Migration : l’idée des salles d’audience délocalisées dans les CRA resurgit

 Migration : l’idée des salles d’audience délocalisées dans les CRA resurgit

La zone d’attente de l’aéroport Roissy-Charles-de-Gaulle. JOEL ROBINE / AFP


L’ombre d’une salle d’audience délocalisée dans les zones d’attente de Roissy refait surface. Selon l’observatoire de l’enfermement des étrangers (OEE), des instructions auraient été données, par le cabinet du garde des Sceaux, en vue de l’ouverture d’une de ces salles en janvier prochain. Inadmissible pour les associations ayant déjà vivement exprimé leur désaccord quant à cette mesure en 2013…


Eternel recommencement


En 2013, deux salles d'audience délocalisées, près du centre de rétention administrative (CRA) du Mesnil-Amelot et près de la zone d'attente de personnes en instance (ZAPI) à Roissy, devaient permettre, officiellement, de faciliter les démarches à suivre pour les sans-papiers en leur évitant de fastidieux allers-retours au tribunal. Mais pour les associations de défense de droits des étrangers, il s'agit surtout de rendre une justice expéditive pour satisfaire une politique du chiffre.

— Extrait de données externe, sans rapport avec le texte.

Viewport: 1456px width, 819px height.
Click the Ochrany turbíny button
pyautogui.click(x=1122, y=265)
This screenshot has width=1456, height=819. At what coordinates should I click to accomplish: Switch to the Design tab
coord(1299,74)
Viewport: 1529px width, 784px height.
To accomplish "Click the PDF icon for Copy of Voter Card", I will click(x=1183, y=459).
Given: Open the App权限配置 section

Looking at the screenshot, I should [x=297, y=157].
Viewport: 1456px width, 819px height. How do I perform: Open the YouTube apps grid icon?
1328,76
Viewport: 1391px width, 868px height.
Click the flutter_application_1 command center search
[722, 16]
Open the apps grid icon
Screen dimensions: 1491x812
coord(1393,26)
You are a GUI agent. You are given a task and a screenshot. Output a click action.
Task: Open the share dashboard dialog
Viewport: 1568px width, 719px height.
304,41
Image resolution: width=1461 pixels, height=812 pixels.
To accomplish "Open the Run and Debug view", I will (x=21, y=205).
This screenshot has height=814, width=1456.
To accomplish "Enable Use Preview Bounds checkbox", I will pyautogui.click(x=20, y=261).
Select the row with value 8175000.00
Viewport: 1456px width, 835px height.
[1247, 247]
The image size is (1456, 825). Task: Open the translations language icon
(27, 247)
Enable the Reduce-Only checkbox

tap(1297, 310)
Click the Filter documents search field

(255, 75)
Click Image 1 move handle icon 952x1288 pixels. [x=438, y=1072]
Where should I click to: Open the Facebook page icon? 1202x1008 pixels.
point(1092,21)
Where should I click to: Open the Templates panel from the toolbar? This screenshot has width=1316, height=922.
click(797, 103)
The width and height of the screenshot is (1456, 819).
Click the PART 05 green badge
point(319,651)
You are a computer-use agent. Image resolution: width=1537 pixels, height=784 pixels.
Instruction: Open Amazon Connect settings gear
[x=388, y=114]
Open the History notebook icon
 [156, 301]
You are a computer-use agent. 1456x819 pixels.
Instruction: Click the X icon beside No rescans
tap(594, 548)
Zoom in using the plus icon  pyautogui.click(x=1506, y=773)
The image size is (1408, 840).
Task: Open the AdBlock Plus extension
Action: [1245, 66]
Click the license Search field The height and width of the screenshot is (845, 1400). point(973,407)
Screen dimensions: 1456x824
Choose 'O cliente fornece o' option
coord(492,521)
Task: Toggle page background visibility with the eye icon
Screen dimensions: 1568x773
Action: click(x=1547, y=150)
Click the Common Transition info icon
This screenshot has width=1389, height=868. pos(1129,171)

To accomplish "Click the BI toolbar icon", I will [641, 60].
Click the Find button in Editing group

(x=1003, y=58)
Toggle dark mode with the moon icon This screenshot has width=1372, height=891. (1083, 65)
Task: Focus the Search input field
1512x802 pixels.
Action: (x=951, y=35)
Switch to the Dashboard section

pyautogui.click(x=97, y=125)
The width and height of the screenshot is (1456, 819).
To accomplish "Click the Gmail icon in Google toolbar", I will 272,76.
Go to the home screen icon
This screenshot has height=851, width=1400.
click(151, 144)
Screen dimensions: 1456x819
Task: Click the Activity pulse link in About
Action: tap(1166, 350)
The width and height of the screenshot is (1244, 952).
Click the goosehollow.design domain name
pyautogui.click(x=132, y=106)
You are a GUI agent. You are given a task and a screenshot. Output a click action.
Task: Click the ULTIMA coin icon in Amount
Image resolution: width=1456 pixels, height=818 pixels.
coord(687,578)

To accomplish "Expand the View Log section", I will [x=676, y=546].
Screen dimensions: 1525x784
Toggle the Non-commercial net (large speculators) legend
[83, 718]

Une idée qui ne date donc pas d’hier; d’ailleurs dès 2003 trois salles avaient été construites dans des CRA, via une loi sur « la maîtrise de l’immigration » introduite par la ministre de l’Intérieur de l’époque Nicolas Sarkozy. En 2008, la cour de cassation a déclaré illégales les salles de Marseille et Toulouse. En 2010, le projet d’annexe de Bobigny refait surface, pour être enterré en 2013 et déterré en 2016.


Justice d’exception ?


Dès 2013, les réserves concernant ces salles délocalisées étaient sérieuses. Eloignées, peu desservies par les transports en commun, ces annexes isolent un peu plus les étrangers, qui auront d’autant plus de mal à être aidés de l’extérieur : « Les familles ne pourront pas apporter les documents nécessaires, ce sera une justice à huis clos et donc aucune garantie d’indépendance bien entendu » estimait à l’époque Me Saliha Herida, avocate à la cour, pointant une justice d’exception.


Aujourd’hui, dans un courrier adressé au garde des Sceaux (24 novembre), l’OEE rappelle les résultats peu concluant de la mission demandée à la ministre de la Justice de l’époque : « Madame Taubira ayant alors confié à madame De Guillenchmidt et à monsieur Bacou le soin d’établir un rapport d’évaluation de ce projet, ces derniers ont au surplus relevé que «  l’espoir d’une économie budgétaire par le recours à de nouvelles modalités de fonctionnement du fait de la mise en service de l’annexe sur l’emprise de l’aéroport de Roissy est tout à fait illusoire » et qu’il s’agit d’un simple « transfert de charges entre le ministère de l’Intérieur et celui de la Justice avec un résultat final probablement très négatif pour le budget global de l’État ».


Le problème c’est que, déjà en 2013, la ministre semblait avoir les mains liées par un engagement de son ministère datant de 2010, l’obligeant « à utiliser ces locaux faute de quoi il devrait rembourser à la place Beauvau l’intégralité des travaux avoisinant les 2,7 millions d’euros ».


L’issue de ce vieux débat sera-t-elle différente cette fois-ci ? Ce qui est sûr, c’est que les associations de défense des étrangers sont d’ores et déjà dressées contre ces salles délocalisées.